Valor das multas é cobrado nos repasses mensais feitos às Organizações Sociais. Só em janeiro, o corte foi de R$ 13 milhões
ADRIANA FERRAZ – O ESTADO DE S. PAULO
Descumprir a regra que determina equipe mínima para assegurar o atendimento nas unidades de saúde geridas por Organizações Sociais (OSs) já causou descontos de R$ 51 milhões nos contratos assinados pela gestão Fernando Haddad (PT) de 2014 até hoje. De acordo com a Secretaria Municipal de Saúde, o valor das multas é cobrado nos repasses mensais feitos às entidades. Só em janeiro, o corte foi de R$ 13 milhões.
Apesar da punição, o déficit de médicos ainda é alto nos postos de saúde terceirizados. Na Assistência Médica Ambulatorial (AMA) Castro Alves, na Capela do Socorro, na zona sul, por exemplo, dados oficiais mostram que faltam oito pediatras para cumprir plantões de 12 horas por dia. Na Unidade Básica de Saúde (UBS) Vargem Grande, em Parelheiros, também na zona sul, a procura é por médicos generalistas. O posto tem três profissionais a menos do que o número determinado pela Prefeitura.
A fiscalização sobre o andamento das contratações feitas pelas entidades faz parte do modelo de organização criado pela gestão Haddad em 2013. Os primeiros contratos, já sob as novas regras, foram assinados em outubro do ano seguinte. Segundo a secretaria, há agora instrumentos jurídicos que permitem à Prefeitura maior controle do trabalho das OSs. A médio prazo, a expectativa municipal é de que o número de multas diminua e a qualidade do atendimento aumente.
A pasta afirma que o conceito de equipe mínima fez com que o déficit de médicos em toda a zona sul caísse 58% em cerca de um ano e meio – passou de 96 para 40. As organizações chegam a perder 15% dos repasses na fase inicial do serviço por descumprir a regra.
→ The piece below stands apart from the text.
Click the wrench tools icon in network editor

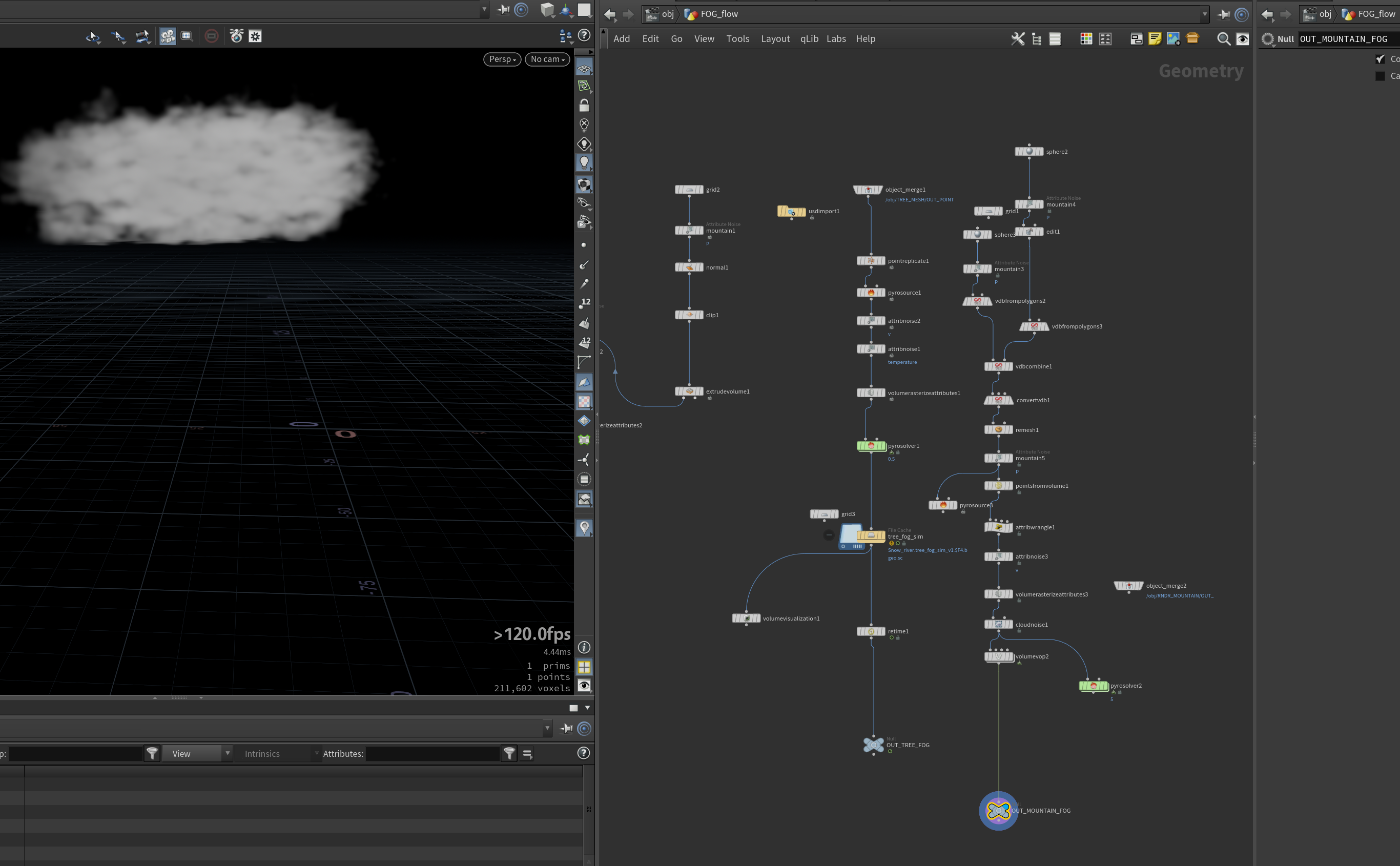point(1018,39)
“Os descontos começam altos quando a OS está assumindo as unidades. Depois isso vai caindo. Quanto mais antigo o contrato, menos buracos temos nas equipes”, afirma a chefe de gabinete da pasta, Mariana Almeida, que classifica o controle atual como “supereficiente”. Ao ter o repasse descontado, diz ela, a entidade se esforça para concretizar a contratação dos médicos.
O objetivo final é melhorar os índices de realização de consultas e demais serviços médicos. Levantamento feito pela reportagem em 2013 mostrou que as OSs realizaram naquele ano só 7 de cada dez consultas de especialidades pelas quais foram pagas pela Prefeitura.
Meta
Especialistas ouvidos pelo Estado, no entanto, discordam da relação direta entre os descontos efetuados pela Prefeitura e a garantia de atendimento à população, principalmente quando se trata da qualidade nos serviços.
“Essas multas aplicadas pela falta de médicos certamente representam um maior controle dos contratos. É um avanço. É preciso investigar se os que não faltam estão dando conta de realizar as metas de consultas e a contento”, diz Oswaldo Tanaka, professor da Faculdade de Saúde Pública da Universidade de São Paulo (USP).
Os contratos atuais de gestão preveem outros dois tipos de desconto, ambos relacionados ao cumprimento de metas de atendimento e com qualidade. Os números de consultas e exames realizados são estudados a cada três meses pela secretaria. A entidade corre o risco de ser multada caso não consiga cumprir ao menos 85% dos atendimentos previstos.
O presidente do Sindicato dos Médicos de São Paulo (Simesp), Eder Gatti Fernandes, alerta para a sobrecarga sofrida por médicos que atuam em equipes incompletas. “Para cumprir as metas estabelecidas pela Prefeitura, eles acabam trabalhando além do tempo e sob pressão da chefia”, afirma.
Fernandes defende a padronização dos contratos efetuada pela gestão Haddad, mas ressalta que a padronização não pode ser feita por baixo. “A equipe mínima virou a equipe padrão, é claro. E, na saúde, você não pode trabalhar sempre no limite. Isso não é bom para ninguém.”
Gastos
Tema polêmico nas últimas eleições municipais, a contratação de OSs para gerenciar unidades de saúde foi ampliada ao longo da gestão petista. Com Haddad, os gastos com repasses às entidades cresceram 35%. Em 2013, quando assumiu a Prefeitura, os repasses eram da ordem de R$ 2,3 bilhões. No ano passado, o número fechou em R$ 3,1 bilhões.
Matéria publicada originalmente no jornal O Estado de S. Paulo.